It might be cliche, but Arandia saw no rhyme or reason to the Goddess‘ oracle pronouncement. The message lacked the usual poetic style, and it was in no way cryptic, as was the Goddess’ custom.
For six years, Arandia had served the temple as a Keeper of the Doorway, as her mother had served before her. Thus was the thread of life that wove together the Keeper Clan. A keeper would begin her duties at twenty, and then leave at thirty to marry and raise the next generation of Keepers.
At twenty-six it was odd for Arandia to be sent on a mission so far from the holy site. Such tasks usually fell upon Keepers in their twenty-ninth year, before ending their service at the gates.
But the Goddess had called her by name for the task. She was to go to the Shrine of Eskalese and bring back three chalices full of water from the pool there.

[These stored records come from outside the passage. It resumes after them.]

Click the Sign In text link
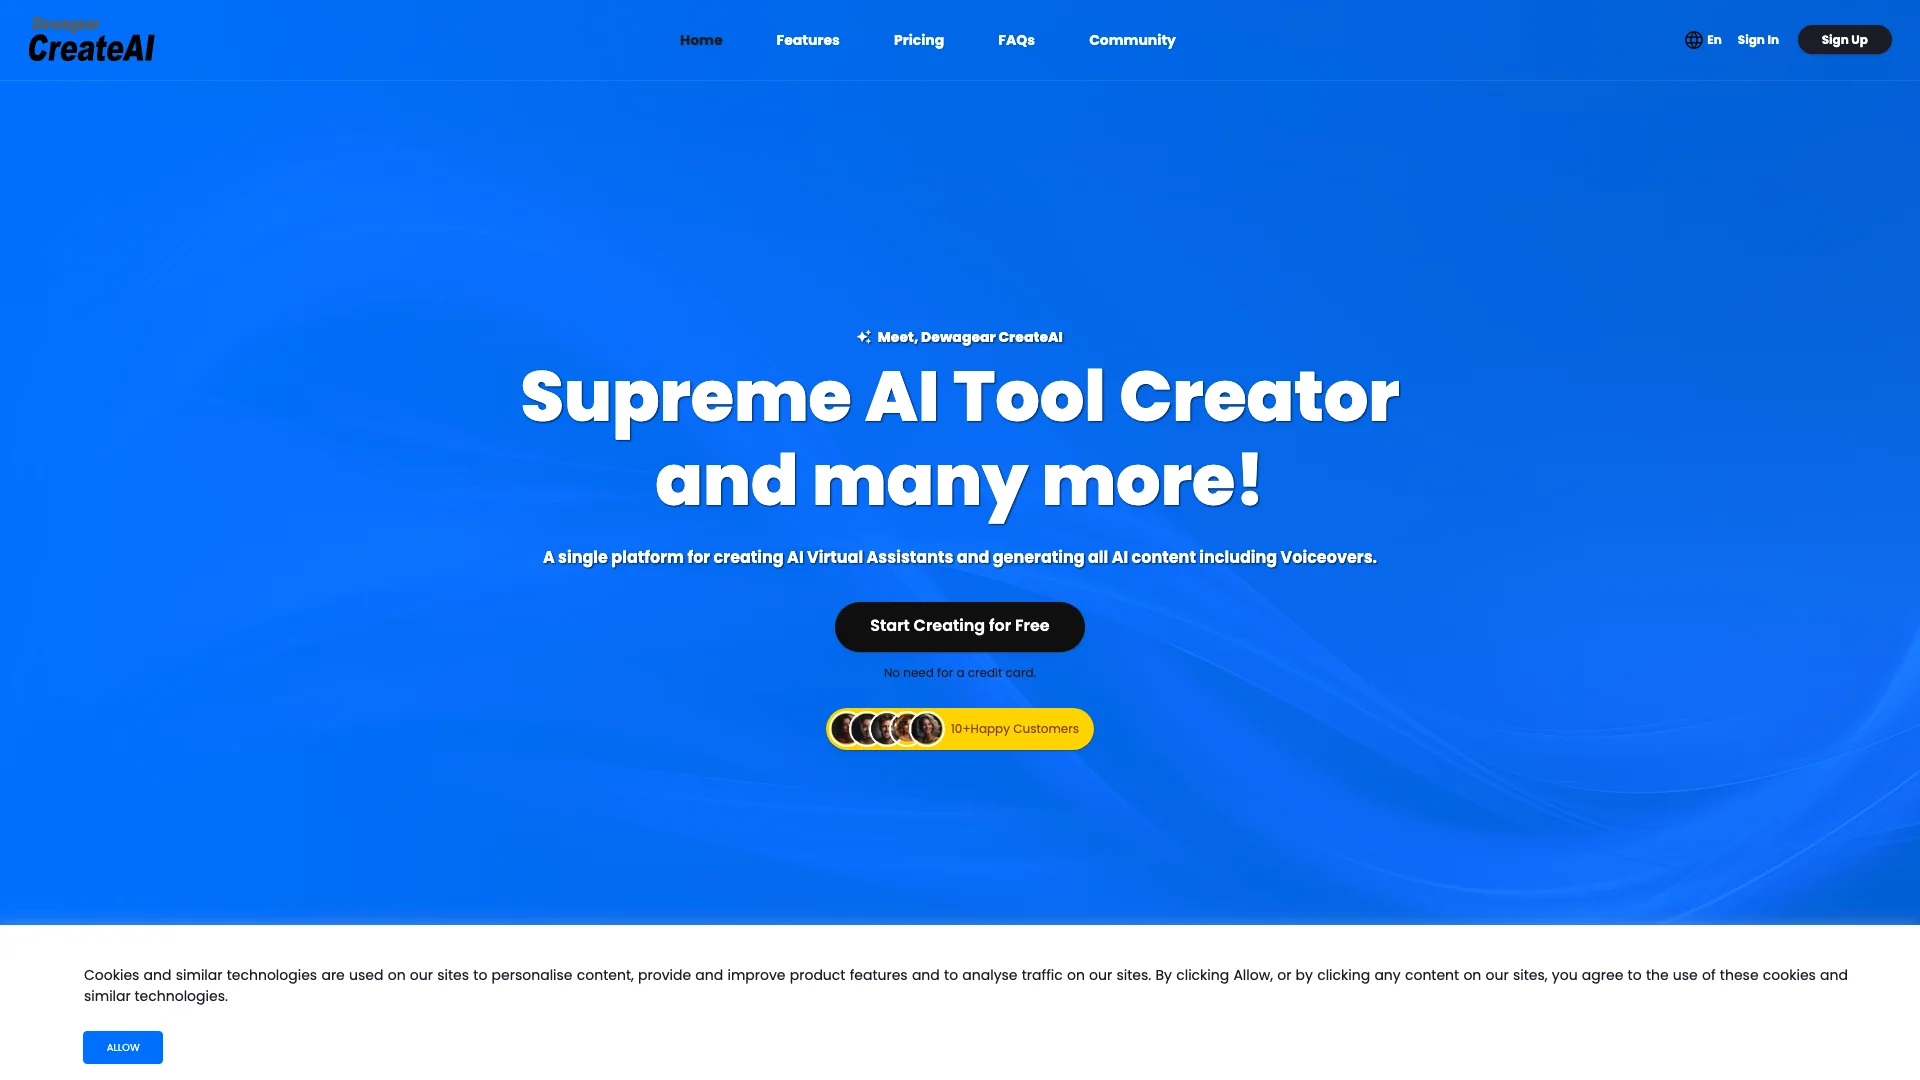Viewport: 1920px width, 1080px height. click(1758, 38)
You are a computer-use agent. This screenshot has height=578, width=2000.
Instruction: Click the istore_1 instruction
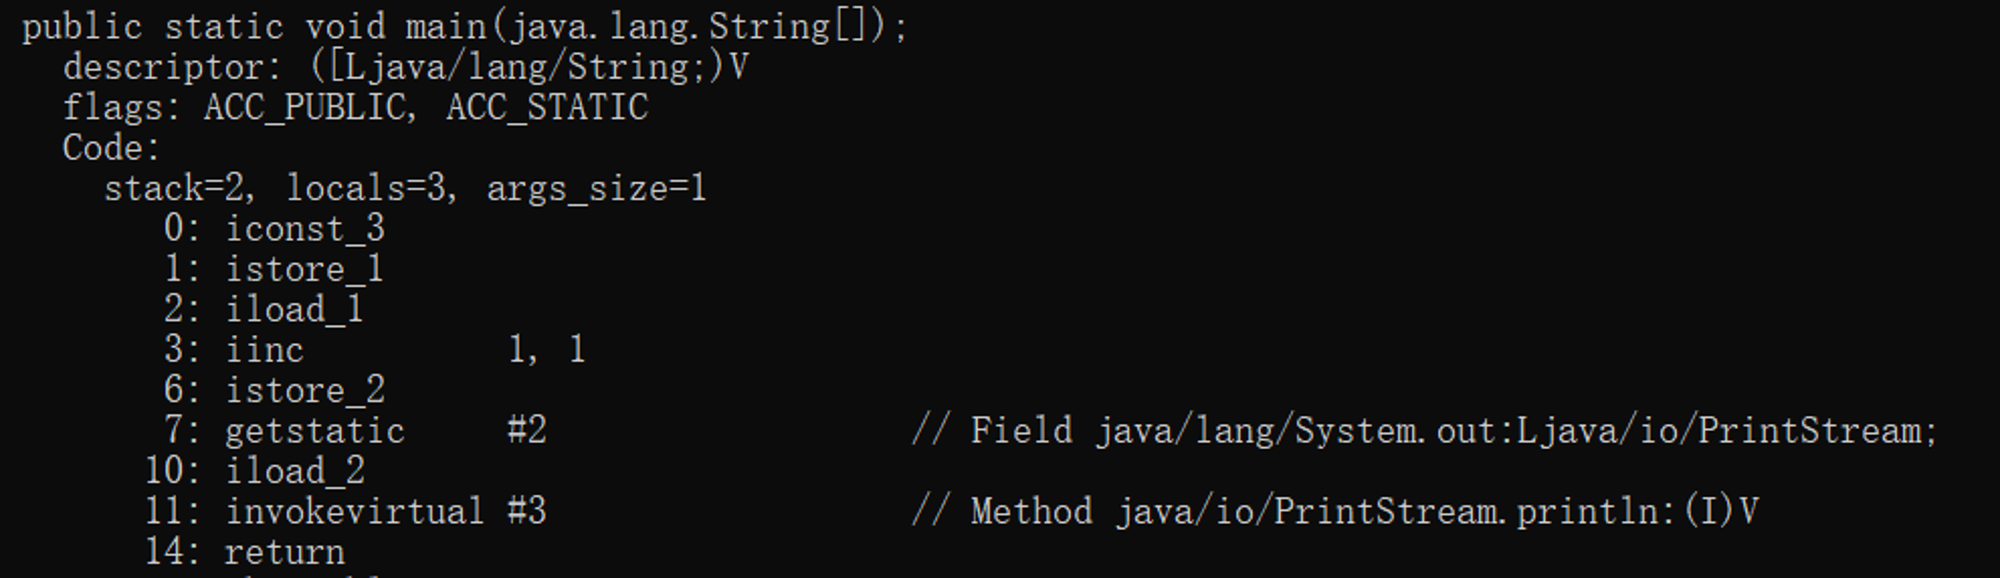[305, 269]
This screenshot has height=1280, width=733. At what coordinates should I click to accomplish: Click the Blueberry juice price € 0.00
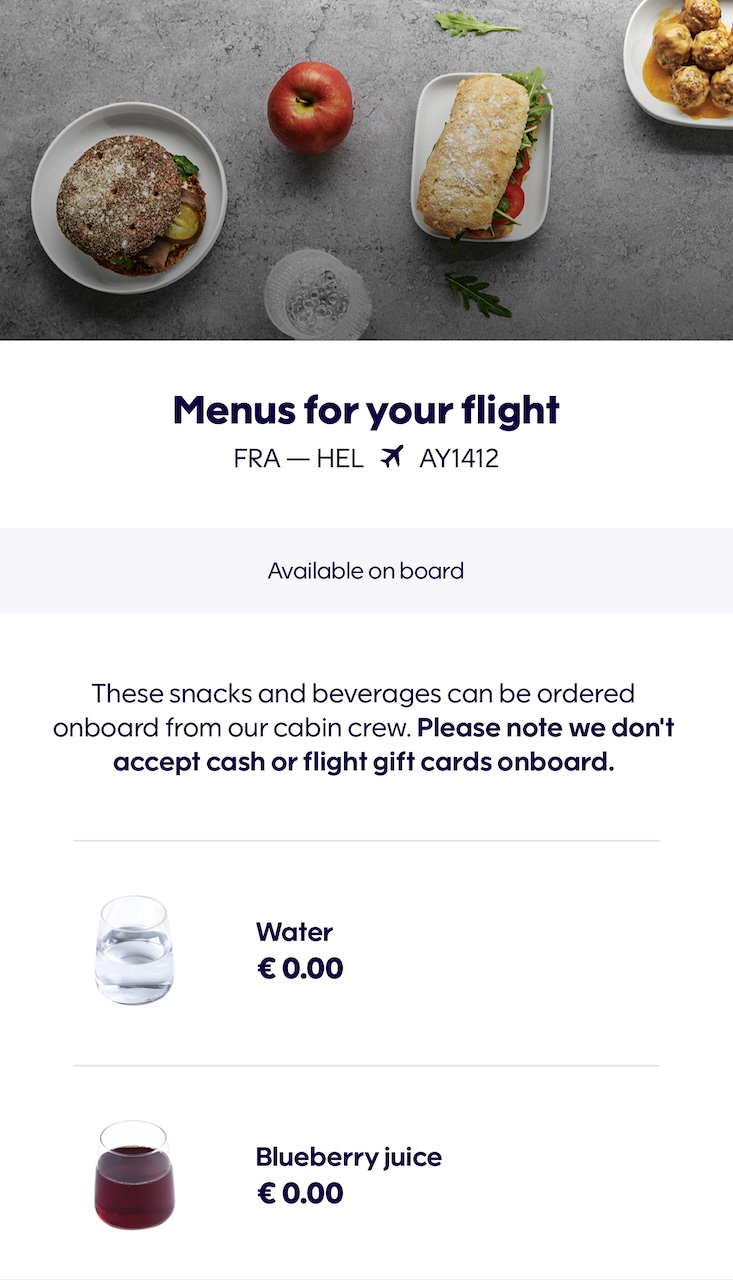pos(300,1193)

No one from the Goddess’ temple had been sent there in living memory, and the link between the temple and the shrine were tenuous. There was, of course, the ancient legend that the Goddess once had a relationship with the hero, Eskalese but the details were shrouded in time.
As Arandia approached the shrine she was surprised to find it overgrown and in disrepair. She nonetheless continued up the weedy path towards the shrine and the pool within.
The pool was covered with thick algae and pond weed, and had a foul stagnant smell to it. Arandia took out the stone jar and silver chalice from her haversack and took a deep breath before using the lip of the chalice to clear away the algae. As she did, she was startled by the sound of movement behind her.
Glancing behind her she saw a woman, the exact likeness of the statues of the Goddess at the temple, tied to a stake and being loomed over by a serpent-headed figure.
Arandia bolted towards the assailant and bludgeoned the fiend over the head with the stone jar. After several blows, the creature collapsed to the ground and then seemed to dissolve into the soil.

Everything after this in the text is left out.